Cynthia Elbaum (March 19, 1966 – December 22, 1994) was an American photojournalist, killed in Chechnya, where she was working as a freelancer for Time, the BBC, Moscow Times, reporting on the First Chechen War.

==Biography==
Cynthia Elbaum, who was of Russian descent and grew up in Ashfield, Massachusetts, attended UMass Amherst from 1984 -1987 while taking classes at Smith and graduated from Smith College in 1989 with a major in Russian studies. She traveled frequently to the former Soviet Union, working as a freelance photojournalist. Elbaum studied Russian at the University of Moscow after graduating from Smith and also worked as a freelance photographer in Russia before returning to the States where she worked as a translator for a Time photographer and taught English to Russian refugees.
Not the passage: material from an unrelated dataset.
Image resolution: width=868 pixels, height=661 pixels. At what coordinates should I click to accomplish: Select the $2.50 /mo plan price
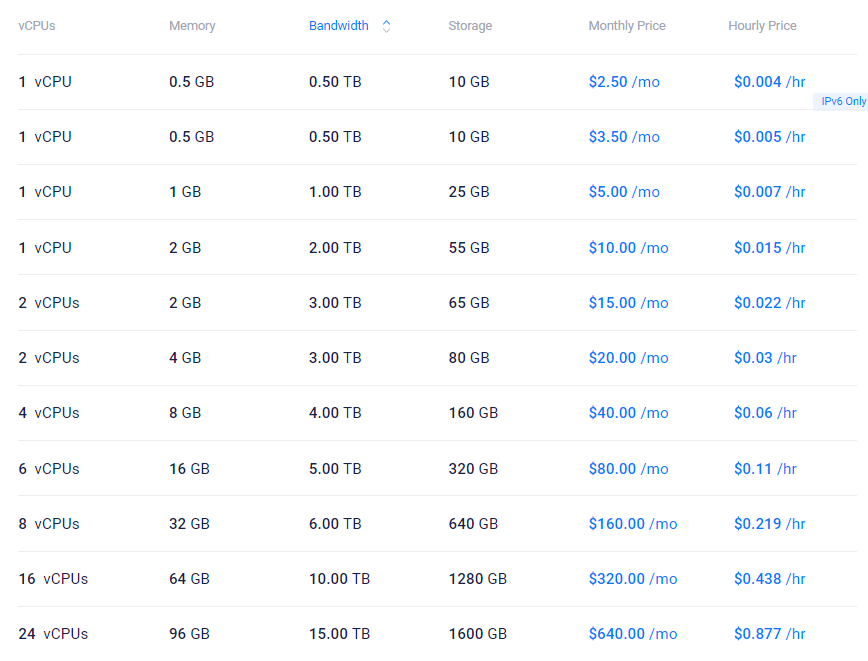tap(624, 82)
Elbaum began her career as a photojournalist in 1992, after she witnessed dead bodies on a Moscow street following Boris Yeltsin's takeover of the Russian parliament.

On assignment for Time magazine during the start of the first war in Chechnya, Cynthia was photographing in the streets of Grozny, the capital of the breakaway republic, when she was killed in a Russian bombing raid. She is the first journalist known to have been killed in that war. At least 23 other civilians were killed in the shelling.

==Legacy==
Elbaum's papers are held at Smith College.

Cynthia Elbaum name was written on the glass panels of the Freedom Forum Journalists Memorial at the Newseum in Washington, D.C.